_Problem statement_. Among the lines below, take the one holding "The width and height of the screenshot is (511, 411).", the one holding "Task: Click the Allgemein gear icon", and all lines between them. Set them down exactly.

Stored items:
----------------------------------------
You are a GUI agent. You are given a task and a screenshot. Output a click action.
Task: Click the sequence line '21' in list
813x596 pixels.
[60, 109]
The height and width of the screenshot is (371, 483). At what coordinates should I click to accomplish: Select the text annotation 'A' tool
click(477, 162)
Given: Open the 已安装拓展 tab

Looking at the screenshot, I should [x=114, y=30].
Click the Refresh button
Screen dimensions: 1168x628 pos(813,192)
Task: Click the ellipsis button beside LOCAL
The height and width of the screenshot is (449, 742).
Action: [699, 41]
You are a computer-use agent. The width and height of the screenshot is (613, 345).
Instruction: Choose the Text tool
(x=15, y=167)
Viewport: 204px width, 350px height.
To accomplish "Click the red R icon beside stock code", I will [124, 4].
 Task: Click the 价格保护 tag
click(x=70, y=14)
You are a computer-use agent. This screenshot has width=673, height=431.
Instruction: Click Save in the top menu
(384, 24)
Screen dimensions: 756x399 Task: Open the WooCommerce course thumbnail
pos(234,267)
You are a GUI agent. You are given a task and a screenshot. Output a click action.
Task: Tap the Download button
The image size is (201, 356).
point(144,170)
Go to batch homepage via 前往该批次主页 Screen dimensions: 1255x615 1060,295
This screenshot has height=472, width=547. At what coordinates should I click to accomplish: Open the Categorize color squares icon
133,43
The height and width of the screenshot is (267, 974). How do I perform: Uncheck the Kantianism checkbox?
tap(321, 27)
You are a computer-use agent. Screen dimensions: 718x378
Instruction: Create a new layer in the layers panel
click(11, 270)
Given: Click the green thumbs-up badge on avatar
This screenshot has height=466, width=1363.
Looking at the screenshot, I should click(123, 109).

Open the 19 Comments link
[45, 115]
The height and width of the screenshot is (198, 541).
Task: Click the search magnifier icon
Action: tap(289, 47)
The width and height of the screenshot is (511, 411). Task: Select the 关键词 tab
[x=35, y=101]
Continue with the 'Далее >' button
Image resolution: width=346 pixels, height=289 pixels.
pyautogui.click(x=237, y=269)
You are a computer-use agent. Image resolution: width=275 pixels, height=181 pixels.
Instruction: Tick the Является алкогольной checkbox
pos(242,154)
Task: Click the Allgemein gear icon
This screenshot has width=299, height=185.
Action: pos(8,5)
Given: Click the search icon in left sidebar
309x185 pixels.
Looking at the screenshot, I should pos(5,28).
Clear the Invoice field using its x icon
----------------------------------------
_Task response_.
The width and height of the screenshot is (511, 411). Task: Select the 关键词 tab
[x=35, y=101]
Continue with the 'Далее >' button
Image resolution: width=346 pixels, height=289 pixels.
pyautogui.click(x=237, y=269)
You are a computer-use agent. Image resolution: width=275 pixels, height=181 pixels.
Instruction: Tick the Является алкогольной checkbox
pos(242,154)
Task: Click the Allgemein gear icon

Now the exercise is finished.